- PROBLEM DETAILS: Each record that follows must be given again without alteration.

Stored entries
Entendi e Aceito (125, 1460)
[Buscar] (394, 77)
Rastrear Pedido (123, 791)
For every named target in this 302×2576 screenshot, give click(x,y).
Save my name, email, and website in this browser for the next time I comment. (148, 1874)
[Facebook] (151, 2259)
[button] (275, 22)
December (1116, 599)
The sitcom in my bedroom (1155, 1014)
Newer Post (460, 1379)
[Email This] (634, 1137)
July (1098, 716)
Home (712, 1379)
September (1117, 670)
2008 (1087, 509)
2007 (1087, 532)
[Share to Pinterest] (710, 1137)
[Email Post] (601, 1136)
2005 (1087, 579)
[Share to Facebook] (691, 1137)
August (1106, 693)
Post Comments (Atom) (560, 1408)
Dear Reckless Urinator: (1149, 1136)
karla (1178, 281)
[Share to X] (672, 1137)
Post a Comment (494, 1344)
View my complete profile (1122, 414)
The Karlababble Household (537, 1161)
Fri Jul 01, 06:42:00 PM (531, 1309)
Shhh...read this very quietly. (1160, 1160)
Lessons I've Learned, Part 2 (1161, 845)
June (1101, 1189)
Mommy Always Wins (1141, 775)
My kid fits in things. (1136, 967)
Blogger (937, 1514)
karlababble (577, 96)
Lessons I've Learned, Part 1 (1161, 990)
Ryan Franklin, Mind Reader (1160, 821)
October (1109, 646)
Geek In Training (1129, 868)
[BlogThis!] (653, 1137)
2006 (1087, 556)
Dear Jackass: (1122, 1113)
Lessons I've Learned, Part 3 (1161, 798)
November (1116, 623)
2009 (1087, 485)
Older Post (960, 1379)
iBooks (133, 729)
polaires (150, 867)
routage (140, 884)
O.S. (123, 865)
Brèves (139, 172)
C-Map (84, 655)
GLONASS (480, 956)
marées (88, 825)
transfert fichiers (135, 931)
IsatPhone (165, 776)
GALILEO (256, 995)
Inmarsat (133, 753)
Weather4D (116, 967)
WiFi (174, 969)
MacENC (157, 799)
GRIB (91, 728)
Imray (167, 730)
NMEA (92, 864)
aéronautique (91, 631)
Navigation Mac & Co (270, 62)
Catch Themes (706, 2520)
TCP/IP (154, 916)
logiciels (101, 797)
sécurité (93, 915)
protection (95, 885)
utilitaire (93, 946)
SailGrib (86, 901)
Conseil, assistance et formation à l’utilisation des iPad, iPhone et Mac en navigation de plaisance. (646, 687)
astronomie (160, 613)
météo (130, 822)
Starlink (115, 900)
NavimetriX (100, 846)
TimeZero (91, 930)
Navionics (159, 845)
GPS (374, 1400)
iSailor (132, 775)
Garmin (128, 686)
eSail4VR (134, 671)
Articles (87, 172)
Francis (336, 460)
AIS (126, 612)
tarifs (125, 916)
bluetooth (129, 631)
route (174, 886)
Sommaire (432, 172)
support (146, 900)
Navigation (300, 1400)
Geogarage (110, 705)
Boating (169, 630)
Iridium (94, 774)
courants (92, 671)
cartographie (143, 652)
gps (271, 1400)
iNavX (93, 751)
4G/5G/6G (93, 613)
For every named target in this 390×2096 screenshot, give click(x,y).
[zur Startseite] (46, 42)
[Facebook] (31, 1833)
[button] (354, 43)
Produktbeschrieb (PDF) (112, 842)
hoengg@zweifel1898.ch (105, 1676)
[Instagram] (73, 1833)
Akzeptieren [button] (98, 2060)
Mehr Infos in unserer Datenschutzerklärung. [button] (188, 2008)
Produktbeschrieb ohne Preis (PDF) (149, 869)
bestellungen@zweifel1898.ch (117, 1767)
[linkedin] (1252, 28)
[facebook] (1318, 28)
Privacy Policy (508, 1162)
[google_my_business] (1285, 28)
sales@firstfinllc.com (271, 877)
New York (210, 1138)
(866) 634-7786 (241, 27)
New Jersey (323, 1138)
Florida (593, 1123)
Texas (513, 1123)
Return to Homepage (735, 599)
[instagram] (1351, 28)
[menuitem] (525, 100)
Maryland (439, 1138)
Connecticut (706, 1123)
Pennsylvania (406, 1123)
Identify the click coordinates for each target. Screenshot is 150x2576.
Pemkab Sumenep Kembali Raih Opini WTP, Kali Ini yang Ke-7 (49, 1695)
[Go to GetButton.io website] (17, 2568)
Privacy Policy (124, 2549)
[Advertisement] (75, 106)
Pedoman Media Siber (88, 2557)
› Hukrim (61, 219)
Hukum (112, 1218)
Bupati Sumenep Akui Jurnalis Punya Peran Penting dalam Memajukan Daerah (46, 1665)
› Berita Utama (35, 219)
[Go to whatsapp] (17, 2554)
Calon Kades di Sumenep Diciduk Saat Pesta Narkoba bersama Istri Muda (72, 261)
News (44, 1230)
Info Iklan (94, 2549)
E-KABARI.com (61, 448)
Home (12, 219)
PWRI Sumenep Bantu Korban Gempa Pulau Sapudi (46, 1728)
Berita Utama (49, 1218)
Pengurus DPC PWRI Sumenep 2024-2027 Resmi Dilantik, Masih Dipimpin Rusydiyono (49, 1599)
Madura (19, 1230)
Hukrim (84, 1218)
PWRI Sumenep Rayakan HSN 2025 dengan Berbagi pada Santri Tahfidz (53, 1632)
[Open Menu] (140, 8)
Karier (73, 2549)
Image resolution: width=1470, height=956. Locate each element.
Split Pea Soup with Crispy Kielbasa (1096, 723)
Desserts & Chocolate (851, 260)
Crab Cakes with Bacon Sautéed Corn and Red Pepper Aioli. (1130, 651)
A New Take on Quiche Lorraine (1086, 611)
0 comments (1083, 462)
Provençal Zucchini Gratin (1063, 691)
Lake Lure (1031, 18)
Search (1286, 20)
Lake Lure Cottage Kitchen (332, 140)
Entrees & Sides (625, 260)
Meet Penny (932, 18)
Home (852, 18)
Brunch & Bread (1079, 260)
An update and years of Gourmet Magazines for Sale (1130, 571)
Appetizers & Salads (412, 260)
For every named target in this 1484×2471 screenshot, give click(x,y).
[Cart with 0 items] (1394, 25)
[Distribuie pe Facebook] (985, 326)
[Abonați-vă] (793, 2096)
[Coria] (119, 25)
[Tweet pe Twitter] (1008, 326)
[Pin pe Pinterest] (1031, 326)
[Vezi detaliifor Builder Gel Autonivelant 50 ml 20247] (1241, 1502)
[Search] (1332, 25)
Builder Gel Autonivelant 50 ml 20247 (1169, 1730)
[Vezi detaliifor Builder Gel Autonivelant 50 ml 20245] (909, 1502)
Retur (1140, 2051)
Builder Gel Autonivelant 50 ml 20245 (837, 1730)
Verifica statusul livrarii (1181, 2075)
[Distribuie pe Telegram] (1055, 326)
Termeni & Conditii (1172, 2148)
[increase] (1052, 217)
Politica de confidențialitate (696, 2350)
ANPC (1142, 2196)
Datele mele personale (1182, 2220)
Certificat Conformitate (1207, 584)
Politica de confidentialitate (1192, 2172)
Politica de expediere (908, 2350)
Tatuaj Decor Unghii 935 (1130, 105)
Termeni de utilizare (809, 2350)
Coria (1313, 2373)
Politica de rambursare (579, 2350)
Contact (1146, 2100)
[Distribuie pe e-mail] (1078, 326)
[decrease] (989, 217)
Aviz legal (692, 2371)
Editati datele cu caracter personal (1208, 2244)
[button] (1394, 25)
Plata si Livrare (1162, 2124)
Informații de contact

- SOLVED PROBLEM:
Entendi e Aceito (125, 1460)
[Buscar] (394, 77)
Rastrear Pedido (123, 791)
For every named target in this 302×2576 screenshot, give click(x,y).
Save my name, email, and website in this browser for the next time I comment. (148, 1874)
[Facebook] (151, 2259)
[button] (275, 22)
December (1116, 599)
The sitcom in my bedroom (1155, 1014)
Newer Post (460, 1379)
[Email This] (634, 1137)
July (1098, 716)
Home (712, 1379)
September (1117, 670)
2008 (1087, 509)
2007 (1087, 532)
[Share to Pinterest] (710, 1137)
[Email Post] (601, 1136)
2005 (1087, 579)
[Share to Facebook] (691, 1137)
August (1106, 693)
Post Comments (Atom) (560, 1408)
Dear Reckless Urinator: (1149, 1136)
karla (1178, 281)
[Share to X] (672, 1137)
Post a Comment (494, 1344)
View my complete profile (1122, 414)
The Karlababble Household (537, 1161)
Fri Jul 01, 06:42:00 PM (531, 1309)
Shhh...read this very quietly. (1160, 1160)
Lessons I've Learned, Part 2 (1161, 845)
June (1101, 1189)
Mommy Always Wins (1141, 775)
My kid fits in things. (1136, 967)
Blogger (937, 1514)
karlababble (577, 96)
Lessons I've Learned, Part 1 (1161, 990)
Ryan Franklin, Mind Reader (1160, 821)
October (1109, 646)
Geek In Training (1129, 868)
[BlogThis!] (653, 1137)
2006 (1087, 556)
Dear Jackass: (1122, 1113)
Lessons I've Learned, Part 3 (1161, 798)
November (1116, 623)
2009 (1087, 485)
Older Post (960, 1379)
iBooks (133, 729)
polaires (150, 867)
routage (140, 884)
O.S. (123, 865)
Brèves (139, 172)
C-Map (84, 655)
GLONASS (480, 956)
marées (88, 825)
transfert fichiers (135, 931)
IsatPhone (165, 776)
GALILEO (256, 995)
Inmarsat (133, 753)
Weather4D (116, 967)
WiFi (174, 969)
MacENC (157, 799)
GRIB (91, 728)
Imray (167, 730)
NMEA (92, 864)
aéronautique (91, 631)
Navigation Mac & Co (270, 62)
Catch Themes (706, 2520)
TCP/IP (154, 916)
logiciels (101, 797)
sécurité (93, 915)
protection (95, 885)
utilitaire (93, 946)
SailGrib (86, 901)
Conseil, assistance et formation à l’utilisation des iPad, iPhone et Mac en navigation de plaisance. (646, 687)
astronomie (160, 613)
météo (130, 822)
Starlink (115, 900)
NavimetriX (100, 846)
TimeZero (91, 930)
Navionics (159, 845)
GPS (374, 1400)
iSailor (132, 775)
Garmin (128, 686)
eSail4VR (134, 671)
Articles (87, 172)
Francis (336, 460)
AIS (126, 612)
tarifs (125, 916)
bluetooth (129, 631)
route (174, 886)
Sommaire (432, 172)
support (146, 900)
Navigation (300, 1400)
Geogarage (110, 705)
Boating (169, 630)
Iridium (94, 774)
courants (92, 671)
cartographie (143, 652)
gps (271, 1400)
iNavX (93, 751)
4G/5G/6G (93, 613)
For every named target in this 390×2096 screenshot, give click(x,y).
[zur Startseite] (46, 42)
[Facebook] (31, 1833)
[button] (354, 43)
Produktbeschrieb (PDF) (112, 842)
hoengg@zweifel1898.ch (105, 1676)
[Instagram] (73, 1833)
Akzeptieren [button] (98, 2060)
Mehr Infos in unserer Datenschutzerklärung. [button] (188, 2008)
Produktbeschrieb ohne Preis (PDF) (149, 869)
bestellungen@zweifel1898.ch (117, 1767)
[linkedin] (1252, 28)
[facebook] (1318, 28)
Privacy Policy (508, 1162)
[google_my_business] (1285, 28)
sales@firstfinllc.com (271, 877)
New York (210, 1138)
(866) 634-7786 (241, 27)
New Jersey (323, 1138)
Florida (593, 1123)
Texas (513, 1123)
Return to Homepage (735, 599)
[instagram] (1351, 28)
[menuitem] (525, 100)
Maryland (439, 1138)
Connecticut (706, 1123)
Pennsylvania (406, 1123)
Identify the click coordinates for each target. Screenshot is 150x2576.
Pemkab Sumenep Kembali Raih Opini WTP, Kali Ini yang Ke-7 (49, 1695)
[Go to GetButton.io website] (17, 2568)
Privacy Policy (124, 2549)
[Advertisement] (75, 106)
Pedoman Media Siber (88, 2557)
› Hukrim (61, 219)
Hukum (112, 1218)
Bupati Sumenep Akui Jurnalis Punya Peran Penting dalam Memajukan Daerah (46, 1665)
› Berita Utama (35, 219)
[Go to whatsapp] (17, 2554)
Calon Kades di Sumenep Diciduk Saat Pesta Narkoba bersama Istri Muda (72, 261)
News (44, 1230)
Info Iklan (94, 2549)
E-KABARI.com (61, 448)
Home (12, 219)
PWRI Sumenep Bantu Korban Gempa Pulau Sapudi (46, 1728)
Berita Utama (49, 1218)
Pengurus DPC PWRI Sumenep 2024-2027 Resmi Dilantik, Masih Dipimpin Rusydiyono (49, 1599)
Madura (19, 1230)
Hukrim (84, 1218)
PWRI Sumenep Rayakan HSN 2025 dengan Berbagi pada Santri Tahfidz (53, 1632)
[Open Menu] (140, 8)
Karier (73, 2549)
Image resolution: width=1470, height=956. Locate each element.
Split Pea Soup with Crispy Kielbasa (1096, 723)
Desserts & Chocolate (851, 260)
Crab Cakes with Bacon Sautéed Corn and Red Pepper Aioli. (1130, 651)
A New Take on Quiche Lorraine (1086, 611)
0 comments (1083, 462)
Provençal Zucchini Gratin (1063, 691)
Lake Lure (1031, 18)
Search (1286, 20)
Lake Lure Cottage Kitchen (332, 140)
Entrees & Sides (625, 260)
Meet Penny (932, 18)
Home (852, 18)
Brunch & Bread (1079, 260)
An update and years of Gourmet Magazines for Sale (1130, 571)
Appetizers & Salads (412, 260)
For every named target in this 1484×2471 screenshot, give click(x,y).
[Cart with 0 items] (1394, 25)
[Distribuie pe Facebook] (985, 326)
[Abonați-vă] (793, 2096)
[Coria] (119, 25)
[Tweet pe Twitter] (1008, 326)
[Pin pe Pinterest] (1031, 326)
[Vezi detaliifor Builder Gel Autonivelant 50 ml 20247] (1241, 1502)
[Search] (1332, 25)
Builder Gel Autonivelant 50 ml 20247 (1169, 1730)
[Vezi detaliifor Builder Gel Autonivelant 50 ml 20245] (909, 1502)
Retur (1140, 2051)
Builder Gel Autonivelant 50 ml 20245 (837, 1730)
Verifica statusul livrarii (1181, 2075)
[Distribuie pe Telegram] (1055, 326)
Termeni & Conditii (1172, 2148)
[increase] (1052, 217)
Politica de confidențialitate (696, 2350)
ANPC (1142, 2196)
Datele mele personale (1182, 2220)
Certificat Conformitate (1207, 584)
Politica de confidentialitate (1192, 2172)
Politica de expediere (908, 2350)
Tatuaj Decor Unghii 935 (1130, 105)
Termeni de utilizare (809, 2350)
Coria (1313, 2373)
Politica de rambursare (579, 2350)
Contact (1146, 2100)
[Distribuie pe e-mail] (1078, 326)
[decrease] (989, 217)
Aviz legal (692, 2371)
Editati datele cu caracter personal (1208, 2244)
[button] (1394, 25)
Plata si Livrare (1162, 2124)
Informații de contact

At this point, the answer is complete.